Copy out every line of the records below without changing anything.

## Data listing:

• • •

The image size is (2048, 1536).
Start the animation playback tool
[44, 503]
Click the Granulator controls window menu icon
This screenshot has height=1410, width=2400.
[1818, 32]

• • •

## Solution:
The image size is (2048, 1536).
Start the animation playback tool
[44, 503]
Click the Granulator controls window menu icon
This screenshot has height=1410, width=2400.
[1818, 32]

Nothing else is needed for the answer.